Since we had just been to our local Farmer’s Market that morning, we were able to get the freshest possible produce. If you have that opportunity, from your local grocery store or farmer’s market, get a fresh whole Brussels sprouts stalk and remove individual sprouts from the stalk.
Trim to remove dirty or damaged outside leaves, and then cut in half the larger sprouts and leave whole the smaller ones. Larger sprouts to be cut in half are on the left side of the picture above, the smaller sprouts to be left whole on the right side. (Or, as Ruth Reichl suggests, use about 1-1 ½ pounds of Brussels sprouts.)
Place the cut and whole sprouts into a casserole pan or a jelly roll pan (half sheet pan with about 1 inch sides) and drizzle with 2-3 tablespoons Extra Virgin olive oil and then stir to coat sprouts. Then salt and pepper before placing into a 400 degree preheated oven.
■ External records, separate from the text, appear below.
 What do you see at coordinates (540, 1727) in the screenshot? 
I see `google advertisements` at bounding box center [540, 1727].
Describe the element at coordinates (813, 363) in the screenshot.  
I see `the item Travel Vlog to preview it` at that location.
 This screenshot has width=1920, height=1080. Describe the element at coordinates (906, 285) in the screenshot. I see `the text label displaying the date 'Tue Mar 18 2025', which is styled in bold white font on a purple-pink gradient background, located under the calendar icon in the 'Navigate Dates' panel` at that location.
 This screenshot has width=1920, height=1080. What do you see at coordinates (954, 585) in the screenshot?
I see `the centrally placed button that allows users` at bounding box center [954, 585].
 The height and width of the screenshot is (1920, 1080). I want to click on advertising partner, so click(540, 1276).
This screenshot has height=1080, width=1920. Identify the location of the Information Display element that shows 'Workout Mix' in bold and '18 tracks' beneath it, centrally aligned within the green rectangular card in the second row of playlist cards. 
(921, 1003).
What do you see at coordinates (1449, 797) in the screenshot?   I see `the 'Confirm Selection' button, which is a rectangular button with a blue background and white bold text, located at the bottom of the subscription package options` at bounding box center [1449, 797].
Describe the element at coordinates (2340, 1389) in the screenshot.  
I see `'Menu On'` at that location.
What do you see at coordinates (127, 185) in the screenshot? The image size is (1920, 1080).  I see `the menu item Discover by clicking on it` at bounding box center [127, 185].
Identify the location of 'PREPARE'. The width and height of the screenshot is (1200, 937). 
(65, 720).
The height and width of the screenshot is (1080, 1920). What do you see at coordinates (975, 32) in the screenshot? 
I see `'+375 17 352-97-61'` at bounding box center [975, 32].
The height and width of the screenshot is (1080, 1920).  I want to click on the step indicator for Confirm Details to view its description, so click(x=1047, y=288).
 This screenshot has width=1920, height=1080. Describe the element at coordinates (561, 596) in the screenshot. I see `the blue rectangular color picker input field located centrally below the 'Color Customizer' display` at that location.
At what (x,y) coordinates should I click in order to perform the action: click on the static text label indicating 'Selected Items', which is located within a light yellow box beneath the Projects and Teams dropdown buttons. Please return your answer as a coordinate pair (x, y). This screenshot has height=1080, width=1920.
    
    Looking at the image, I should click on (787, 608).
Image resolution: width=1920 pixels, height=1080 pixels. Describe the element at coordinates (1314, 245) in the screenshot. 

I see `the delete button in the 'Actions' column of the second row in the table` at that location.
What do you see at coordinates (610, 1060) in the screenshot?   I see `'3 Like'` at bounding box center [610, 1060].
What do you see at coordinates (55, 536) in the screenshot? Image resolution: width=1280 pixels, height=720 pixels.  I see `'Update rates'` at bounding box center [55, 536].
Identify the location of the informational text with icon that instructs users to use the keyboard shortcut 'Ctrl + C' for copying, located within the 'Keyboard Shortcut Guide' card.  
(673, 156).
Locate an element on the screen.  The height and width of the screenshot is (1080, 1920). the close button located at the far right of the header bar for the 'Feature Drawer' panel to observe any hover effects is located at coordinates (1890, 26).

After about 15 minutes, take the pan out and then throw on top 4-6 julienned slices of thin prosciutto. Place back in the pan and cook another 5 minutes, then stir, and put back into the hot oven for another 5-10 minutes for a total of about 25-30 minutes.
You can decide how brown and caramelized you like your sprouts, but we like them about the way they look in the top picture. Hard to believe that people used to dread the idea of eating Brussels sprouts!